[TEXT EXCERPT]

Window: Slicing Window (`Window`)

Description

An R6 class implementing slicing window for offline change-point detection.

Arguments

Methods

$new(): Initialises a Window object.

$describe()

Describes the Window object.

$fit()

Constructs a Window module in C++.

$eval()

Evaluates the cost of a segment.

$predict()

Performs Window given a linear penalty value.

$plot()

Plots change-point segmentation in ggplot style.

$clone()

Clones the R6 object.

Author

Minh Long Nguyen edelweiss611428@gmail.com
Toby Dylan Hocking toby.hocking@r-project.org
Charles Truong ctruong@ens-paris-saclay.fr

Active bindings

minSize: Integer. Minimum allowed segment length. Can be accessed or modified via $minSize. Modifying minSize will automatically trigger $fit().
radius: Integer. Window radius. Can be accessed or modified via $radius. Modifying radius will automatically trigger $fit().
jump: Integer. Search grid step size. Can be accessed or modified via $jump. Modifying jump will automatically trigger $fit().
costFunc: R6 object of class costFunc. Search grid step size. Can be accessed or modified via $costFunc. Modifying costFunc will automatically trigger $fit().
tsMat: Numeric matrix. Input time series matrix of size $n \times p$. Can be accessed or modified via $tsMat. Modifying tsMat will automatically trigger $fit().
covariates: Numeric matrix. Input time series matrix having a similar number of observations as tsMat. Can be accessed or modified via $covariates. Modifying covariates will automatically trigger $fit().

Methods

Public methods

Method `new()`

Initialises a Window object.

[DATA ROWS]

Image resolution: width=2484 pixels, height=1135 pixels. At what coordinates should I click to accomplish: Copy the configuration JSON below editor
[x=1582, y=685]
--
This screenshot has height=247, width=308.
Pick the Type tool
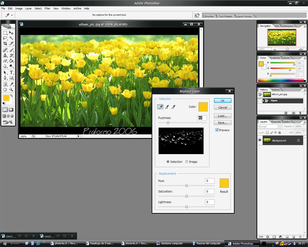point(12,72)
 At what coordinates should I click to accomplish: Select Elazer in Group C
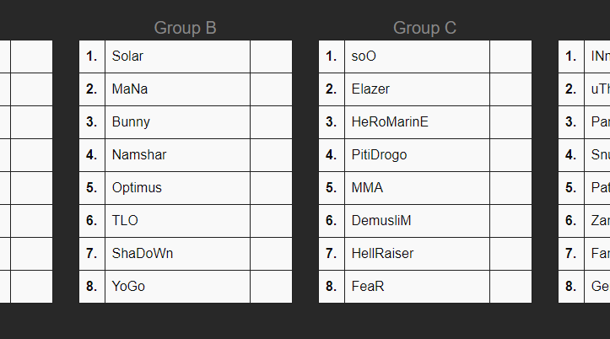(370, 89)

[REQUIREMENTS]
Please write out, word for word, the part of the slicing window documentation starting with "Describes the Window" and going on through "linear penalty value.". The records are separate material and have no connection to the slicing window documentation.

[CORRECT ANSWER]
Describes the Window object.

$fit()

Constructs a Window module in C++.

$eval()

Evaluates the cost of a segment.

$predict()

Performs Window given a linear penalty value.